| Activity |
In the listing below, count the lines with "computer" and report only the figure.

| The input |
━━━━━━

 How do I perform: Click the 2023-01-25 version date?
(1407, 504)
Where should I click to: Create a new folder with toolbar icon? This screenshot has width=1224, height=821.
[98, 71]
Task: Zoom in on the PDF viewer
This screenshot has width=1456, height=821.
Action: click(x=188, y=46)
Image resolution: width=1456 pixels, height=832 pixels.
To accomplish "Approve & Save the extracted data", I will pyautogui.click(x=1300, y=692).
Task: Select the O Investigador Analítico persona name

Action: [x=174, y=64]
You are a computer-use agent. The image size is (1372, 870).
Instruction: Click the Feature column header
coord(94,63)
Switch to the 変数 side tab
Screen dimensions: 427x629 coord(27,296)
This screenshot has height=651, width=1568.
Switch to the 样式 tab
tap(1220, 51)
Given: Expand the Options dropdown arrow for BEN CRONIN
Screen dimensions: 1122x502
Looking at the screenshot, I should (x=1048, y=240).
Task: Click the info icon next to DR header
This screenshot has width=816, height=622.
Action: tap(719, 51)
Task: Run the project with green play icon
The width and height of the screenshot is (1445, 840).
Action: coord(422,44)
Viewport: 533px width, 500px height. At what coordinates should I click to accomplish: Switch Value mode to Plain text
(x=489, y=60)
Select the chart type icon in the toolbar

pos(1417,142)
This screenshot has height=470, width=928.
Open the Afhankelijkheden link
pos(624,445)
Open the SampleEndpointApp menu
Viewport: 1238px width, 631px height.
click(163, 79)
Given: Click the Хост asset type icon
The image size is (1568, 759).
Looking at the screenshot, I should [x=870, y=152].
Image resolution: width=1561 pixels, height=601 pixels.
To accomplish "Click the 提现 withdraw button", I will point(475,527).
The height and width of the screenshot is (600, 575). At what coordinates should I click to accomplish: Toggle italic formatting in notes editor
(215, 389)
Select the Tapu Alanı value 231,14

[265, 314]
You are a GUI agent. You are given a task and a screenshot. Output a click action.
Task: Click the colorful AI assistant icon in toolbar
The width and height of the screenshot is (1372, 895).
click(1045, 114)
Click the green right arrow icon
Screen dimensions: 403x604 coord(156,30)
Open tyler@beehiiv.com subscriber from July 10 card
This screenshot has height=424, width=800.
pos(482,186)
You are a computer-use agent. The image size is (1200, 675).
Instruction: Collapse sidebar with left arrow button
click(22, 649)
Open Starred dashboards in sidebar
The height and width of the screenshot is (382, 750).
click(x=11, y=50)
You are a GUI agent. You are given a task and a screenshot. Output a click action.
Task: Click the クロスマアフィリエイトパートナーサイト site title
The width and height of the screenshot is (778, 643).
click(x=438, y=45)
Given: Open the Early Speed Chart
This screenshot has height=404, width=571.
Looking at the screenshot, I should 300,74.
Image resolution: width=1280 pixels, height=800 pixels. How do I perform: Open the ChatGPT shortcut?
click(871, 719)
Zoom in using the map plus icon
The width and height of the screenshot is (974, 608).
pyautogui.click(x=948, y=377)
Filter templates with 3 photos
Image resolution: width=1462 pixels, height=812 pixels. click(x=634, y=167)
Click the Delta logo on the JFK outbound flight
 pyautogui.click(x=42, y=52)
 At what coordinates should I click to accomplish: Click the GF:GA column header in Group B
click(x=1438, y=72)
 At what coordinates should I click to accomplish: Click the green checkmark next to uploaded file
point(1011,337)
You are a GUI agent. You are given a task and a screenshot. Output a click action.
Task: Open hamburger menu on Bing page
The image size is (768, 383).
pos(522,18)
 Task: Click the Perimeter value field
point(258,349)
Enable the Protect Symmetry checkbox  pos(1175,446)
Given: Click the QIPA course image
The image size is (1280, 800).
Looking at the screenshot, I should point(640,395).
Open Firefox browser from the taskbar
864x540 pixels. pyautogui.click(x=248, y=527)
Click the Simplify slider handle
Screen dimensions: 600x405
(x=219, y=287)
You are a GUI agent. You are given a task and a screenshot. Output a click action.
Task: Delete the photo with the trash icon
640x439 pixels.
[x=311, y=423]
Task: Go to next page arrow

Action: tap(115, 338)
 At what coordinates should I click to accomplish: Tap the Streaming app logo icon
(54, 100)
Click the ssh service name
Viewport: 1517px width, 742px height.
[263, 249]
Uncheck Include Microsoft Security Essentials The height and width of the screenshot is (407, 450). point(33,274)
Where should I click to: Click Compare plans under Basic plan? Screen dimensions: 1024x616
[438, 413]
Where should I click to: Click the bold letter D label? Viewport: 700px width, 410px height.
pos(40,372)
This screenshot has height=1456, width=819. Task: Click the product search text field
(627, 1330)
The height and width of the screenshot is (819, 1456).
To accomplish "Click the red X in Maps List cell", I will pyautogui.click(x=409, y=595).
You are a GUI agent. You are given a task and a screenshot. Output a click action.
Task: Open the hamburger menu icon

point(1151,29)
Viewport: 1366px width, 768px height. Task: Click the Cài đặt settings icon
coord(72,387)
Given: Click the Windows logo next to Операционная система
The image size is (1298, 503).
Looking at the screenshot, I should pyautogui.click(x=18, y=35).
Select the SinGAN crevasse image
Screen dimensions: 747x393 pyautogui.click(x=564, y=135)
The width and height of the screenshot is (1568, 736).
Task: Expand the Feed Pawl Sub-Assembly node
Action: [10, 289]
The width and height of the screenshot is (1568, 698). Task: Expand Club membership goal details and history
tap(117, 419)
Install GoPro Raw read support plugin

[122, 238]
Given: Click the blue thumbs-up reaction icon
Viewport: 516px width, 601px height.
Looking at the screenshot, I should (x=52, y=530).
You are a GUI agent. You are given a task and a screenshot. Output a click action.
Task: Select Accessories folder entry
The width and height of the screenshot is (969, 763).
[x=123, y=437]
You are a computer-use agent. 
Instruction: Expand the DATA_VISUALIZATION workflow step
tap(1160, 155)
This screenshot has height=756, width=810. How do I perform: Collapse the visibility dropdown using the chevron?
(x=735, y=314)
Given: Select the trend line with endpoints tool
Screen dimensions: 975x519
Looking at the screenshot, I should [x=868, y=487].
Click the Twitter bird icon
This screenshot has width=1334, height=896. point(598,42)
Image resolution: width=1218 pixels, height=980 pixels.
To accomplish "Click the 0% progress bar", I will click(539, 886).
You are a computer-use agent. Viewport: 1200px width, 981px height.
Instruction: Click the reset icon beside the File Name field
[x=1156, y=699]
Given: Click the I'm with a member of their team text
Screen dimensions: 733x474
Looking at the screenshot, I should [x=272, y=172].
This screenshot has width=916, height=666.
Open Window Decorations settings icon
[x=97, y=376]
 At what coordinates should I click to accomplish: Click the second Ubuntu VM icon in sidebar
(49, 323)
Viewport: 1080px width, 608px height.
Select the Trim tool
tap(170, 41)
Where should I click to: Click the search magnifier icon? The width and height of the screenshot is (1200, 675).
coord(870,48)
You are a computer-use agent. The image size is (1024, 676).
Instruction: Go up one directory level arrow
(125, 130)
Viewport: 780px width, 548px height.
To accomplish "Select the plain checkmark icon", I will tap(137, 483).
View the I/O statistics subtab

━━━━━━

| Answer to this problem |
5